In that role, she oversaw a $207 million campus expansion plan, which included a new bed tower; new diagnostic and treatment space; new labs and a radiology department; a new parking garage; and an additional hospital building.
“I was lucky. I came around at the right time,” she says, adding that her foundation in biomedical engineering helped her land the plum position.
“One of the most satisfying parts of overseeing the expansion project at Presbyterian was being able to use my engineering skills and knowledge to figure out how all the pieces would ultimately fit together,” she says. “When you’re spending that much money to create something new instead of simply replacing it with a more state-of-the-art version, you want to ask questions, create improved processes and best practices, and ultimately, end up with a hospital complex where function drives form, instead of the other way around.
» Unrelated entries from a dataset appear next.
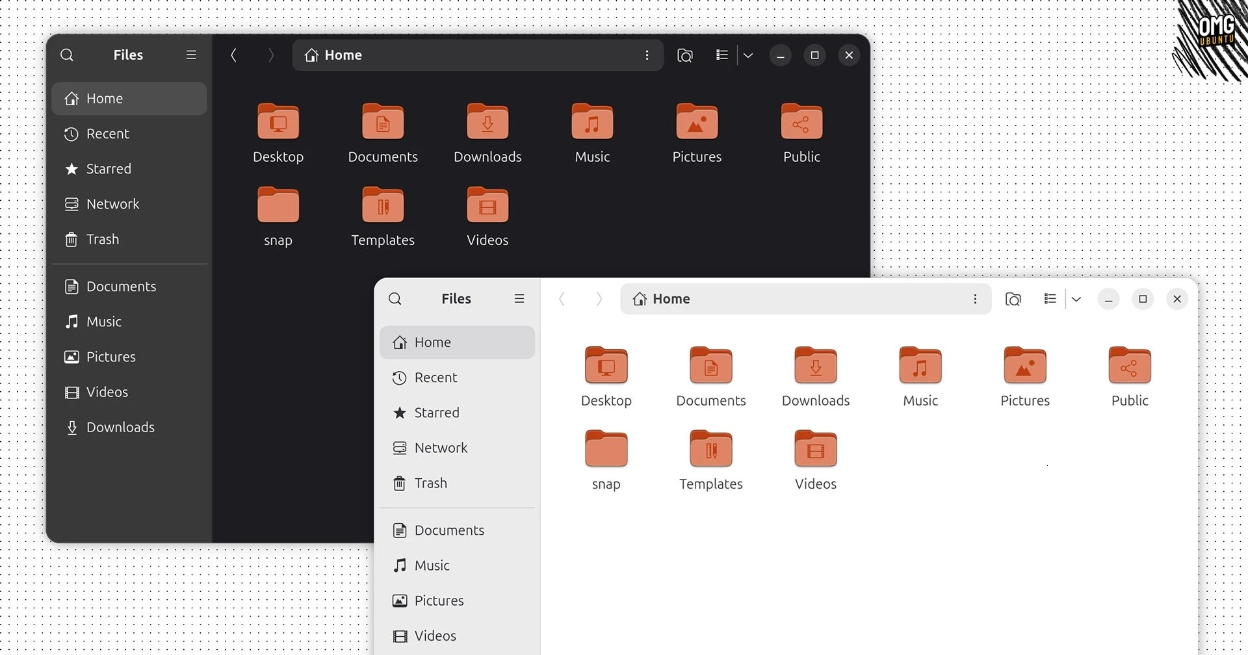Open Trash in the dark sidebar
Screen dimensions: 1248x655
pos(129,239)
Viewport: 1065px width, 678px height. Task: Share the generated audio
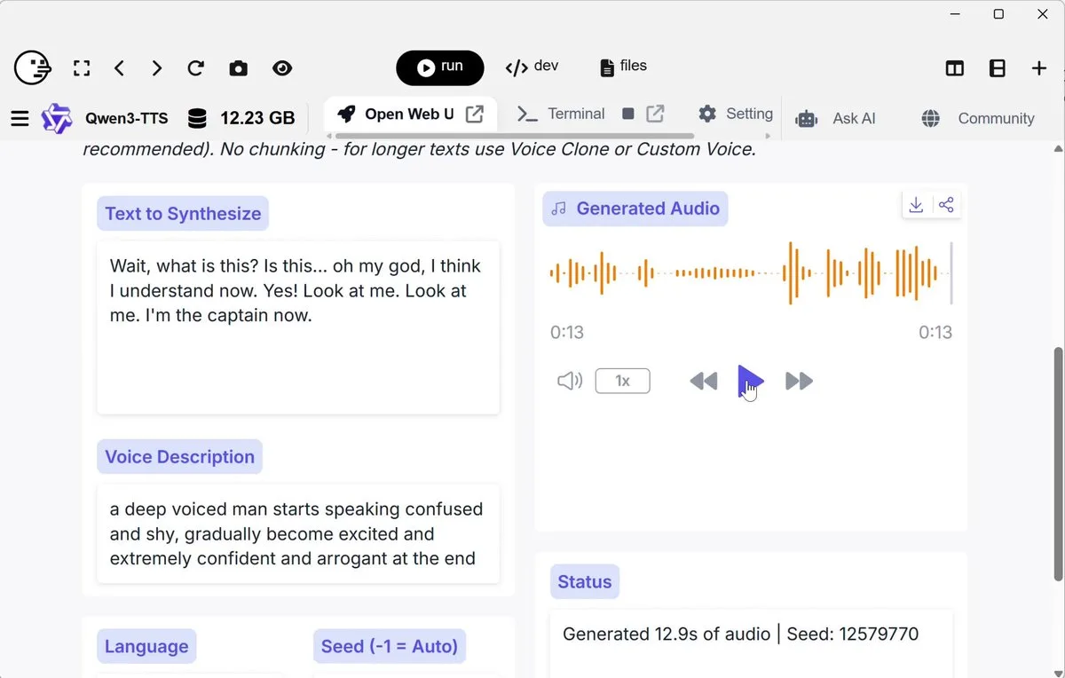tap(946, 206)
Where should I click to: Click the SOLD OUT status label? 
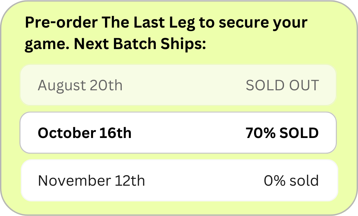(x=282, y=85)
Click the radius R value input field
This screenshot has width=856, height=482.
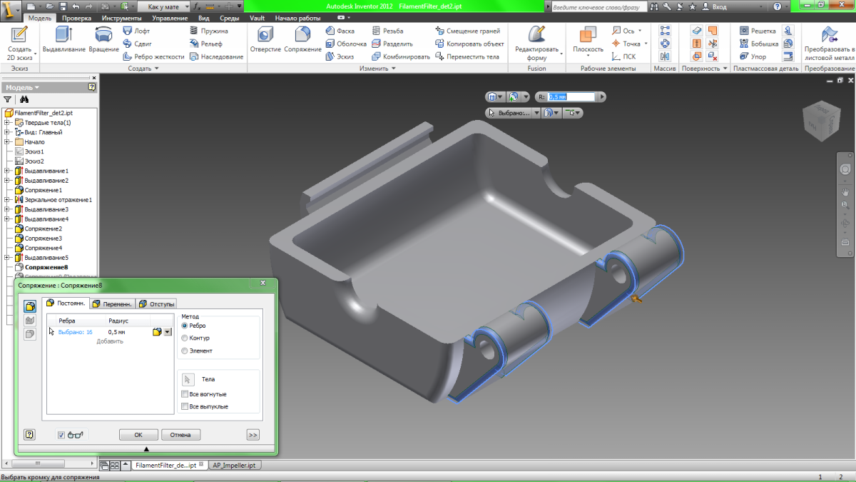point(570,96)
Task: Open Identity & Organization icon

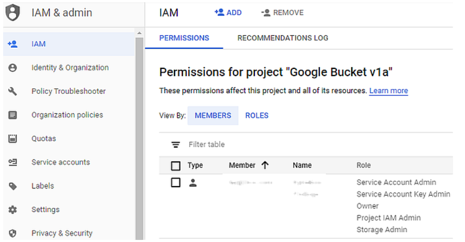Action: click(12, 68)
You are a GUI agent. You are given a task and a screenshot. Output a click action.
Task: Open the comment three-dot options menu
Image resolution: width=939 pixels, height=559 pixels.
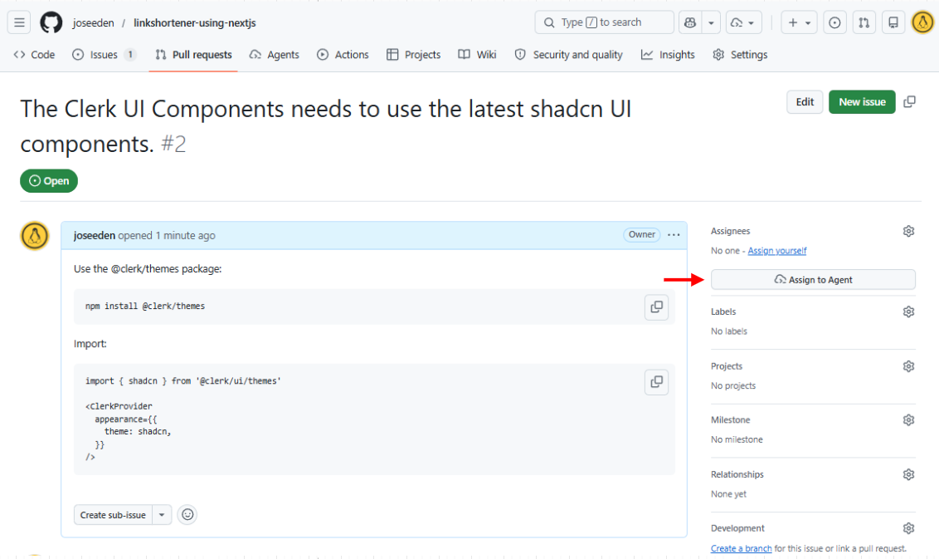674,235
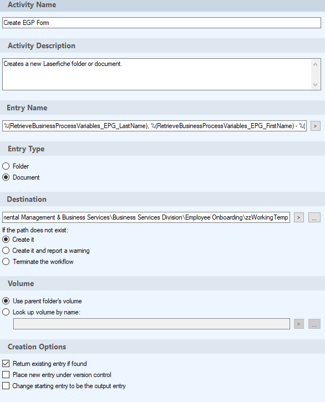Open token menu arrow for Destination path
Viewport: 325px width, 402px height.
click(x=298, y=217)
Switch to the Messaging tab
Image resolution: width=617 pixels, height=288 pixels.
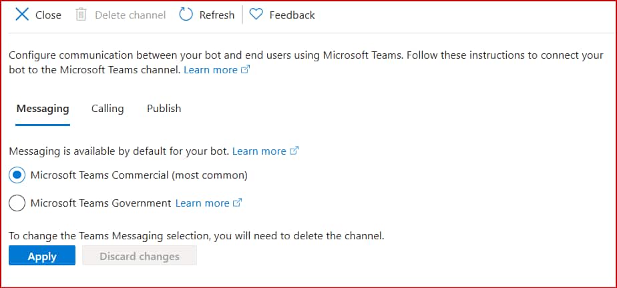tap(43, 109)
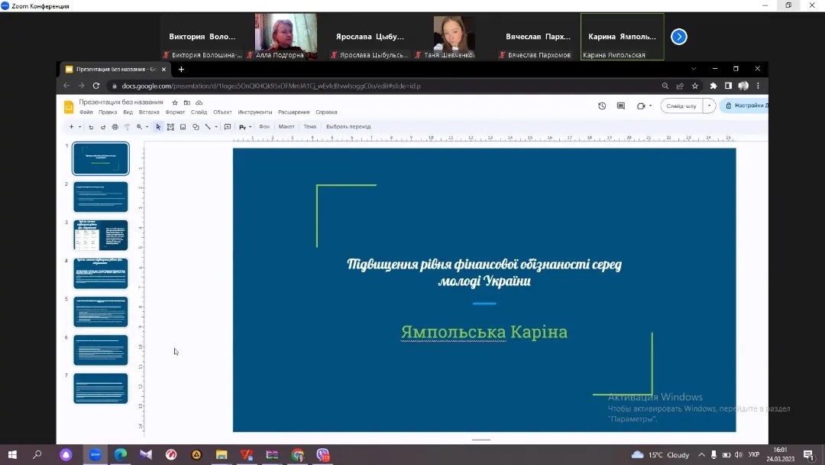Open the comments history icon
The width and height of the screenshot is (825, 465).
(621, 106)

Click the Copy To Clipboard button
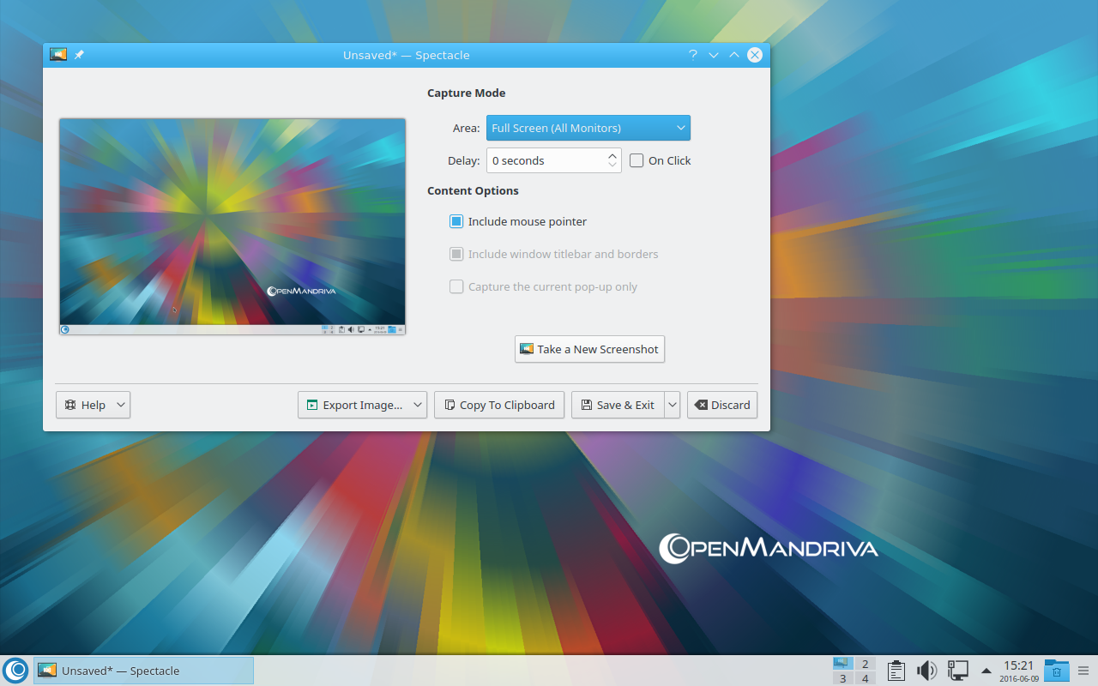[x=499, y=405]
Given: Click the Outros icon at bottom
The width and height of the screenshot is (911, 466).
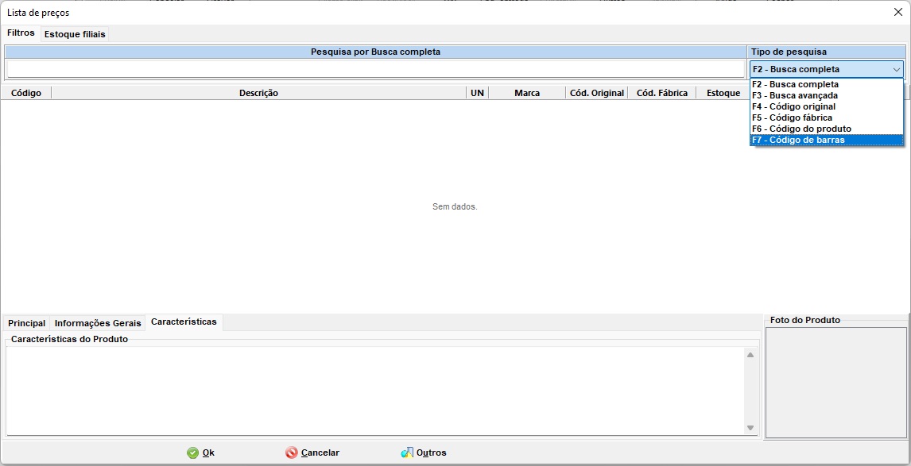Looking at the screenshot, I should (407, 453).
“No matter what project I am working on, the key for me has invariably been my willingness to listen. And at the end of the day, I make decisions based on what is right for the patient. You can’t go wrong with that.”
In her new post at Harris Methodist, she has already added new technologically advanced equipment and is looking into creating a more robust education program, wooing more specialists to the roster of physicians, and continuing to reach out to the community through programs like hand hygiene and CPR education, car seat checks and safety, and a health and wellness program for seniors that includes line dancing. “Already, I see how committed people are to this hospital and its rapidly growing community,” she says. “There is so much energy.”
Before falling asleep each night, Miao analyzes her day. “I think about each conversation I had and what I heard. I ponder the decisions I made and the ones I will need to make. And I always ask myself, ‘What can I learn from that?’”
What drives Miao in her work is knowing that every decision, every idea, is a step toward making the experiences of her patients—and staff—as smooth and positive as possible. “No one wants to be in the hospital; it can be terrifying and painful,” Miao says. “But knowing that I can impact an entire experience for a patient—the big picture for that person and for all of us—moves me to keep asking questions and then, to go forward from there.”